The Nestlé company - one of the world's largest food companies - has again repeated in press statements and investor advice, that it believes the world food system is exposed to serious long-term supply/demand factors tending to force up prices. These rises, it warns, will be more than those simply due to currency changes and trading or speculative investor activity, which can easily shift prices quite rapidly up, and rapidly down in a short period.

To be sure, many leading sources of information and opinion on asset price and raw material commodity price trends, such as the IMF, World Bank and leading central banks like the US Fed and Europe's ECB, continue to claim we have as much risk of deflation, or falling prices, as inflation and rising prices. In addition, these 'classic minded' institutions like to think that both food and energy prices are set to remain relatively low, and not show appreciable price growth in the next six to nine months or perhaps longer. Their analysis is probably wrong, and the proof of their error is likely to be shown on agriculture and food commodity markets in the short-term future.

Backing the Nestlé company's outlook for certainly volatile agriculture and food prices, and an increasingly probable price rise in the five remaining months of 2010, the FAO Food Trade and Markets division adds depth to the analysis. In its June 2010 report, it indicates the increasingly uncertain outlook for world food production, stocks and prices in all categories, from the basic food and feed grains (mainly rice, wheat and maize) to oilseeds, meals, oilcakes, and sugar, meat, fish and dairy products. The FAO report underlines the shift in thinking on world food since late 2009. Until now, it was believed that a combination of circumstances, including the economic recession and lower oil prices, and potentially good or very good crop harvests in 2010, would tend to prevent any large rise in food prices.

This analysis and outlook is now changing. We can take the most important factors tending to drive up prices at this time and in the next six to nine months. These especially include the renewal and return of "the shrinking dollar", that is US dollar depreciation, rising oil prices, continued strong world demand for food in part simply due to growing population, very uncertain food production outlooks, weather changes including unprecedented fire damage in Russia, and equally uncertain food policy and food tariff changes by major food exporter and importer countries. Taking just one factor - weather changes - the present Russian heat wave and fire damage affecting the world's second-biggest wheat exporter was totally impossible to predict even one month ago. Previous forecasts of Russian grain exports may need to be revised down, and in this case major wheat importer countries will tend to buy more, to ensure they do not experience shortage.

Cumulatively, these factors all tend to indicate only two things: higher prices for world traded food, and the certainty that any trend to higher market prices will soon be exploited by traders, who will push up prices even further.

This trend is already reflected on world commodity markets, with the recent and relatively strong recovery of sugar prices, which in February 2010 had reached nearly 40 US cents a pound or close to $1000 a ton, before crashing to very low levels. It is also reflected by the new surge in wheat prices, with a very likely knock-on to rice, maize and soybean prices in coming weeks, if wheat prices are not "talked down" in the intervening period.

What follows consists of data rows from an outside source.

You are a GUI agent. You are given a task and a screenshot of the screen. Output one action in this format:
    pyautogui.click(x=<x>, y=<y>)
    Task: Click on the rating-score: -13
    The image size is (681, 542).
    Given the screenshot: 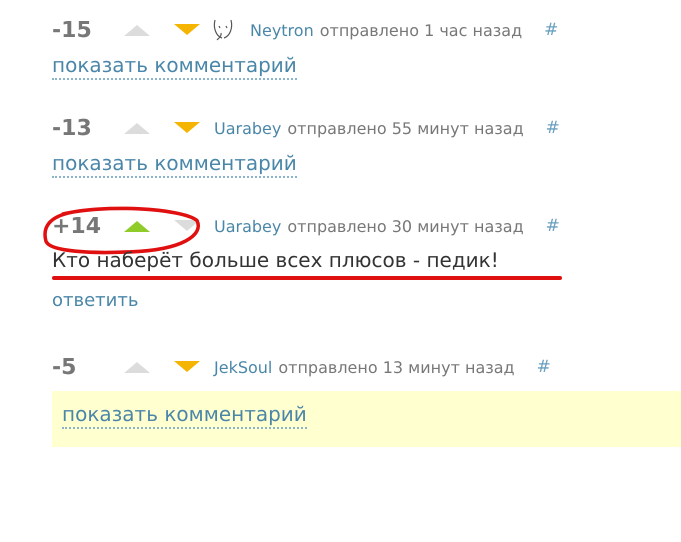 What is the action you would take?
    pyautogui.click(x=72, y=128)
    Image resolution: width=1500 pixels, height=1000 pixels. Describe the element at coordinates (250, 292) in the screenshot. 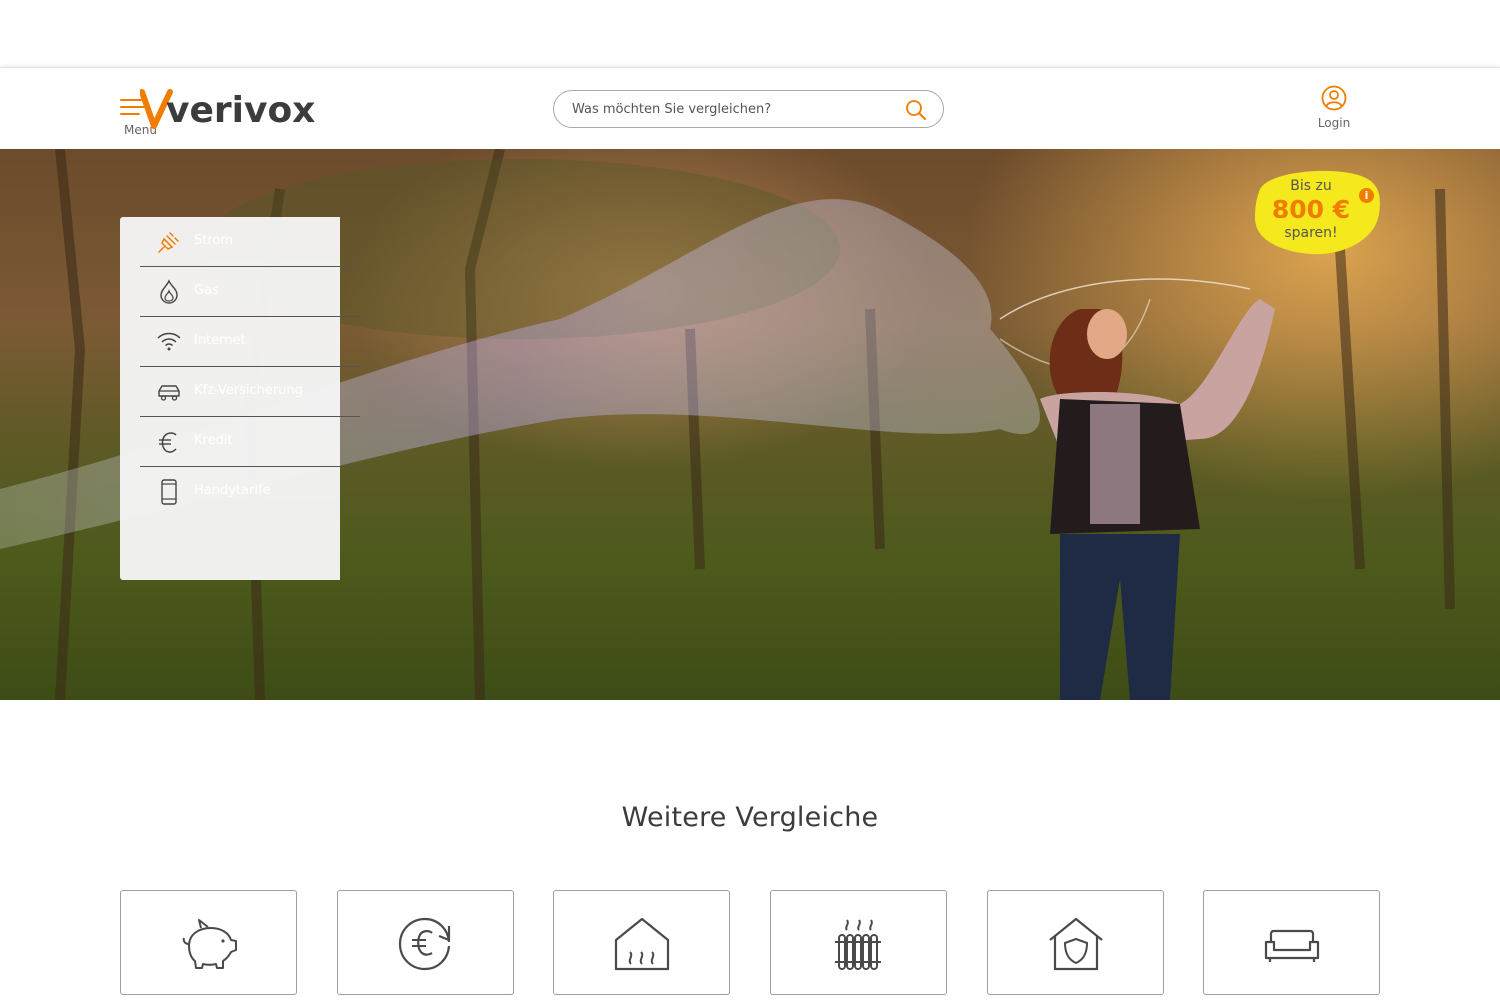

I see `category-gas: Gas` at that location.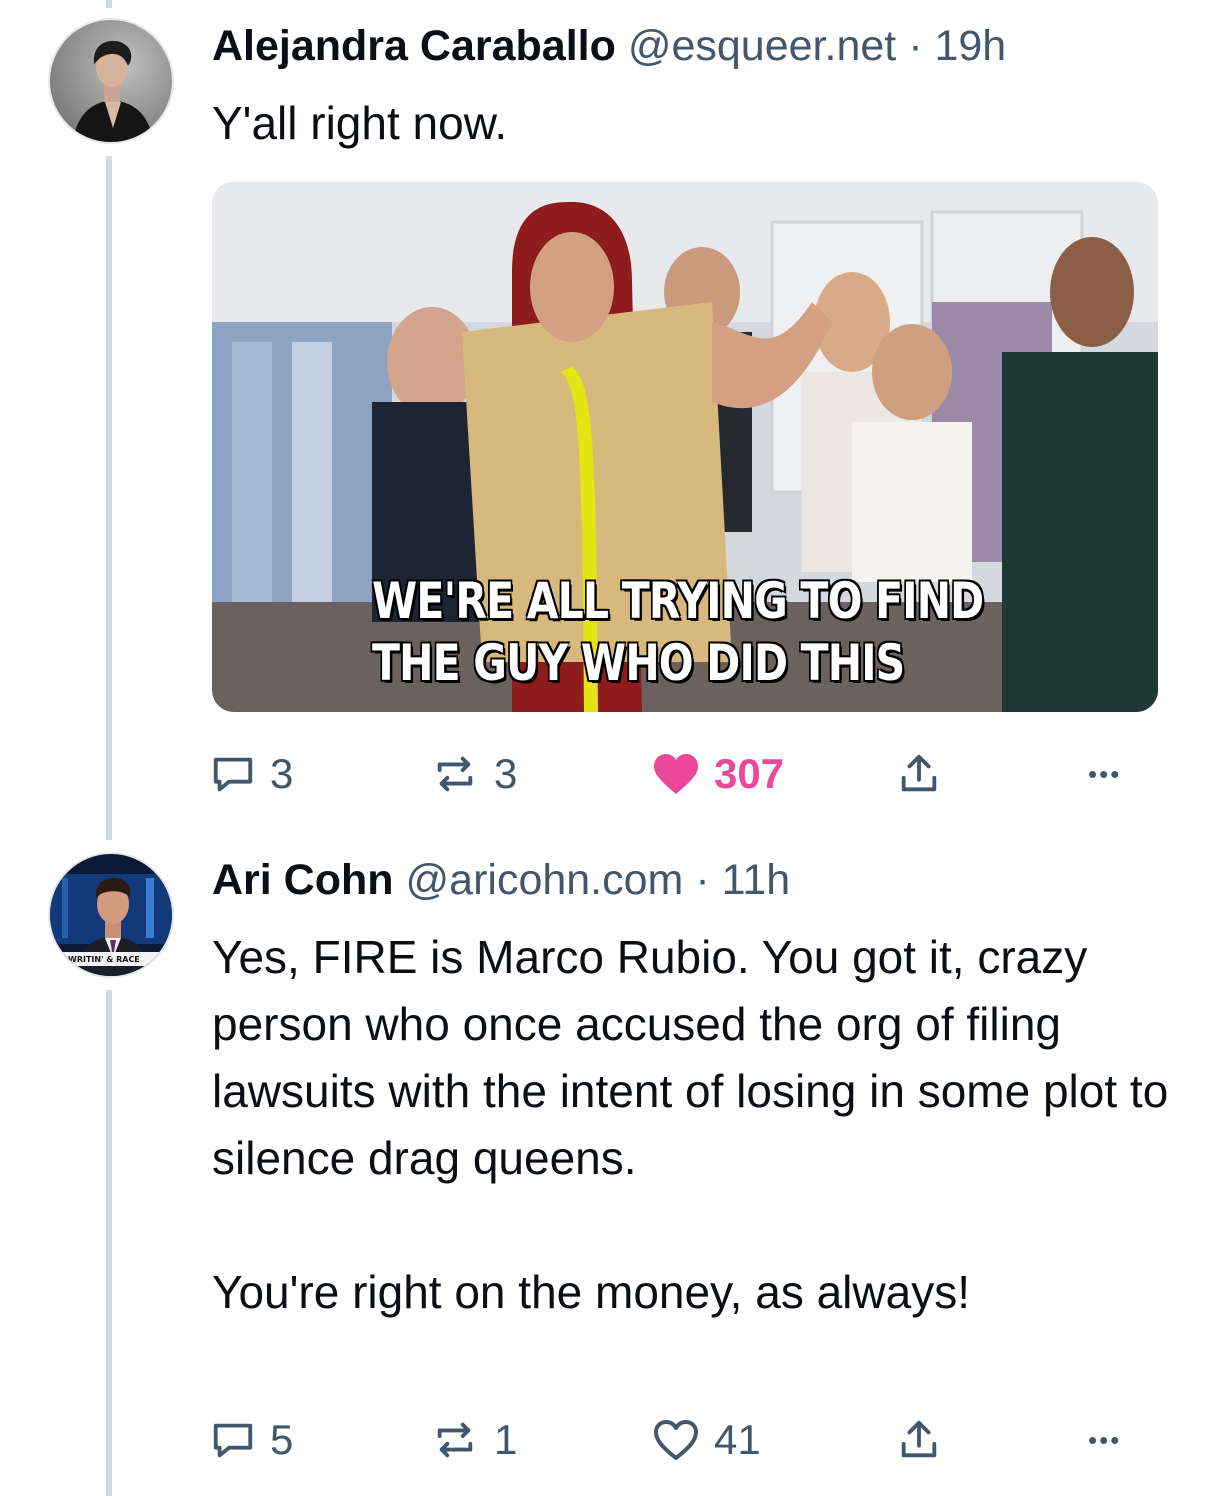 The height and width of the screenshot is (1496, 1206). What do you see at coordinates (678, 601) in the screenshot?
I see `gif-caption-line-1: WE'RE ALL TRYING TO FIND` at bounding box center [678, 601].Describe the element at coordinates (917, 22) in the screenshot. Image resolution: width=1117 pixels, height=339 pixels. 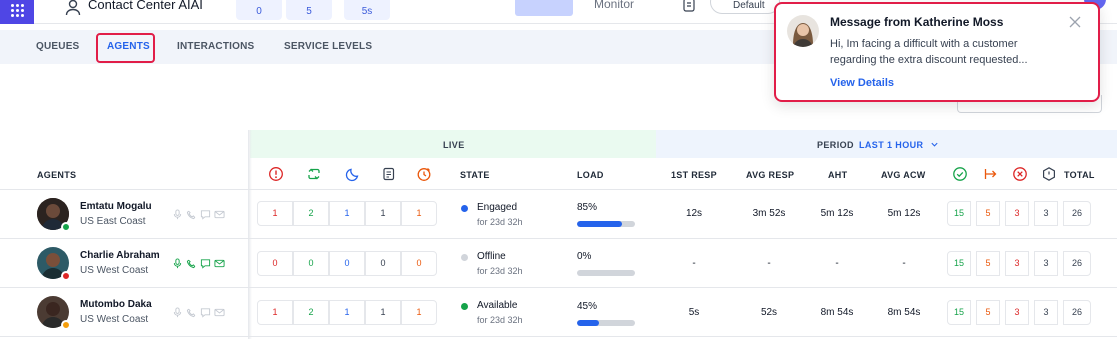
I see `notification-title: Message from Katherine Moss` at that location.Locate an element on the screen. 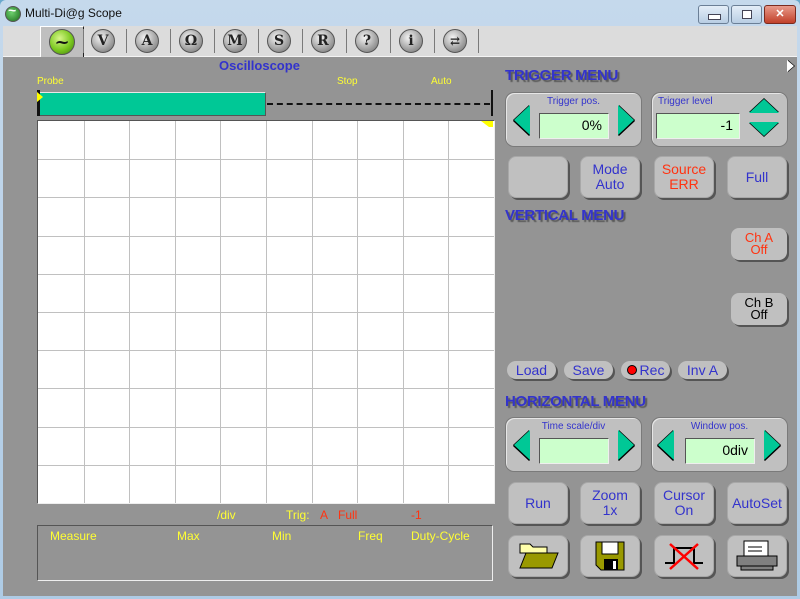 Image resolution: width=800 pixels, height=599 pixels. buffer-end-marker is located at coordinates (492, 103).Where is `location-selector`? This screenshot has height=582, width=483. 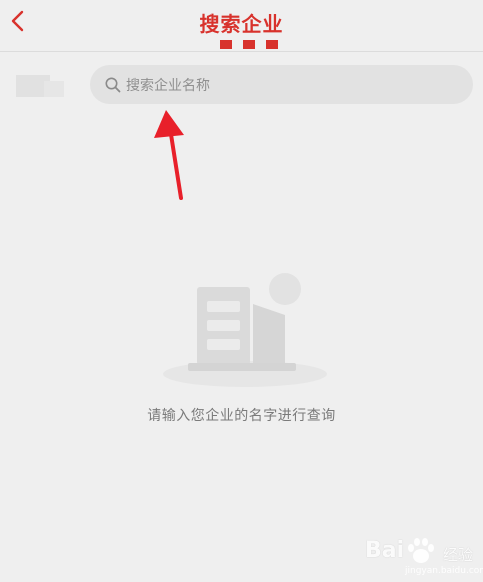 location-selector is located at coordinates (40, 86).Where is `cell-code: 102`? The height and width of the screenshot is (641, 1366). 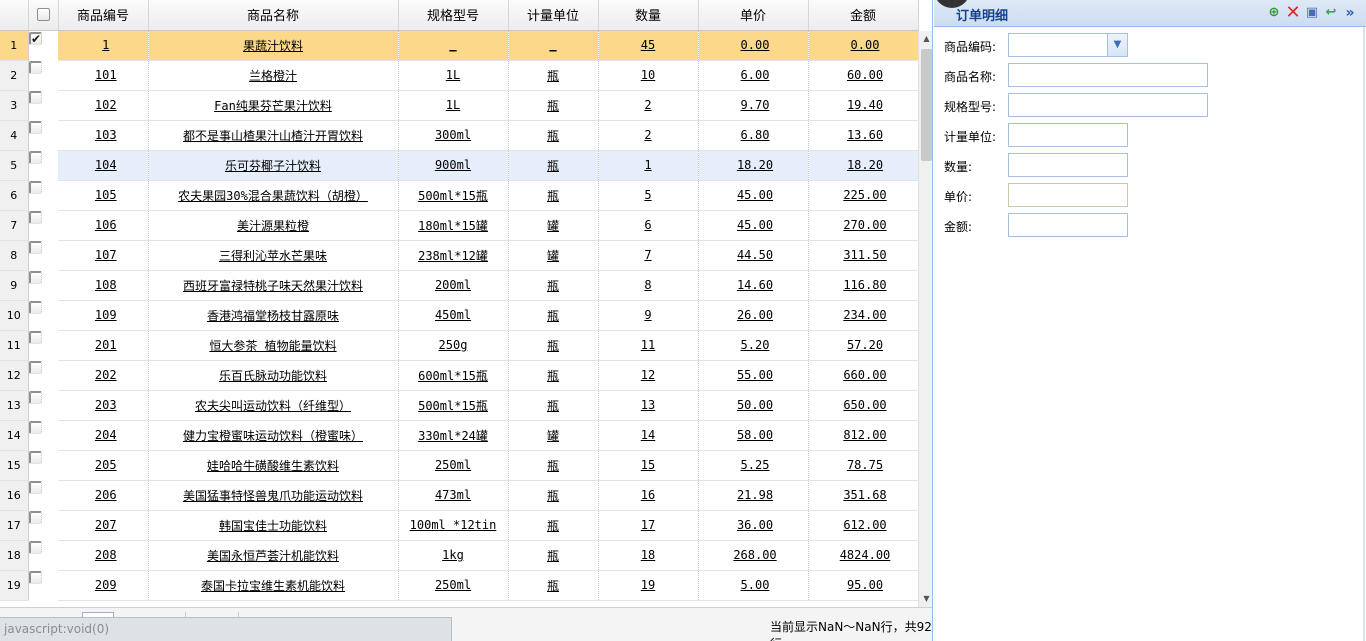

In both cases, sugar and wheat, trader and analyst explanations of the price rise can stretch to near fantasies, such as ships being blocked in Brazilian harbours, Indian rains coming too soon, or biofuels producers turning to wheat feedstock in some countries - but the real causes of the price recovery are much more complex.

Concerning the "downstream foods" and notably the price of dairy products, meat and fish from acquaculture, all of which depend on upstream inputs of food grains, oils and proteins, the upstream price rises will take several weeks to start raising dairy product, meat and fish prices. This price knock-on will however happen, if there is no sudden decline and falling back of upstream basic food prices. We can therefore predict there will soon be volatile food prices, and a likely trend to higher price levels in the coming months.